Objective — Convert everything from the line containing "You are a GUI" down to the line containing "Task: Open the Mva-kode dropdown" into a numbered list, leaving out any blank lines.

Dataset entries —

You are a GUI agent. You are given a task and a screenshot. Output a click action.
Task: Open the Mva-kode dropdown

---

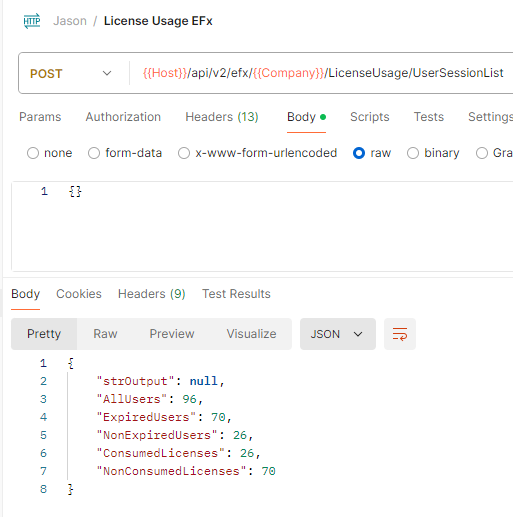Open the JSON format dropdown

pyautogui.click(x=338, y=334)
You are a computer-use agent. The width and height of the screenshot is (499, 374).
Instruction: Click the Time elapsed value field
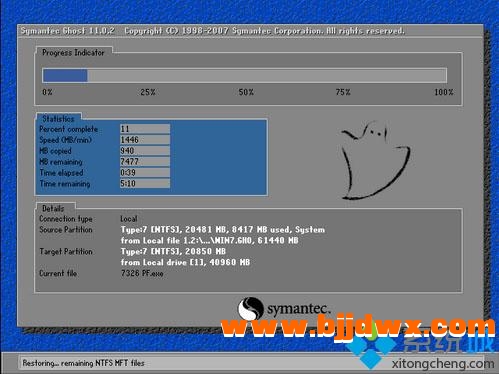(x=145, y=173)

...

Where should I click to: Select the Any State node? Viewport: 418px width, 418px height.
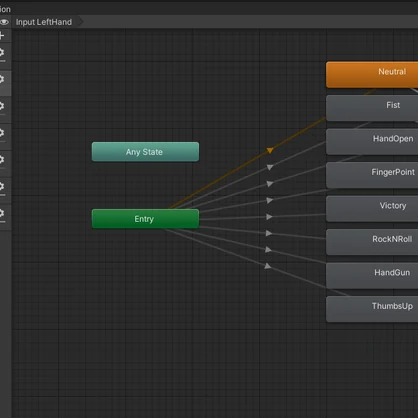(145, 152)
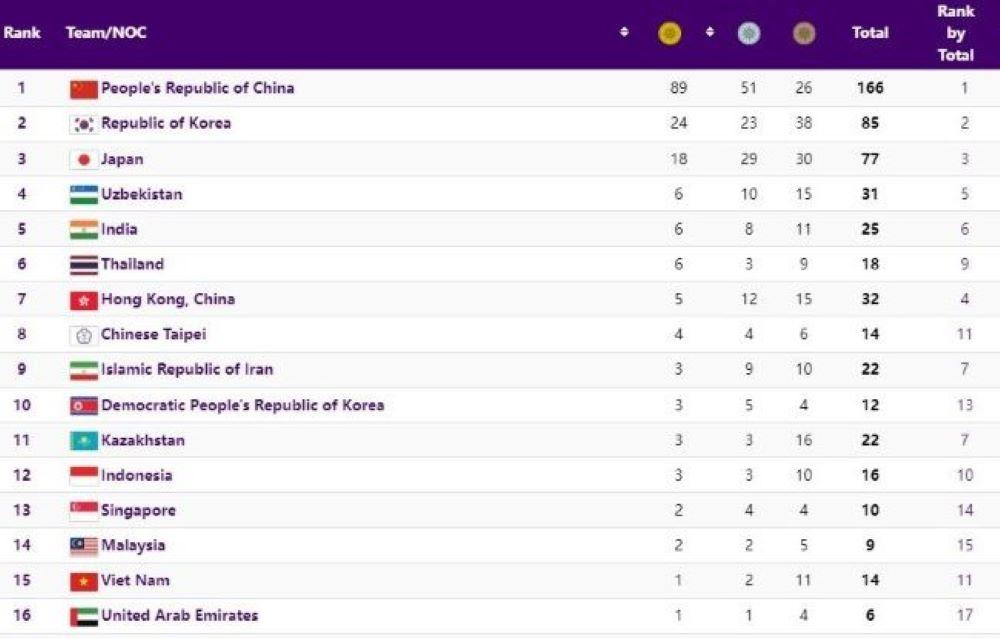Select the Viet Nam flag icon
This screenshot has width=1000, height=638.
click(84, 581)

Expected answer —
1. You are a GUI agent. You are given a task and a screenshot. Output a click action.
2. Task: Open the Mva-kode dropdown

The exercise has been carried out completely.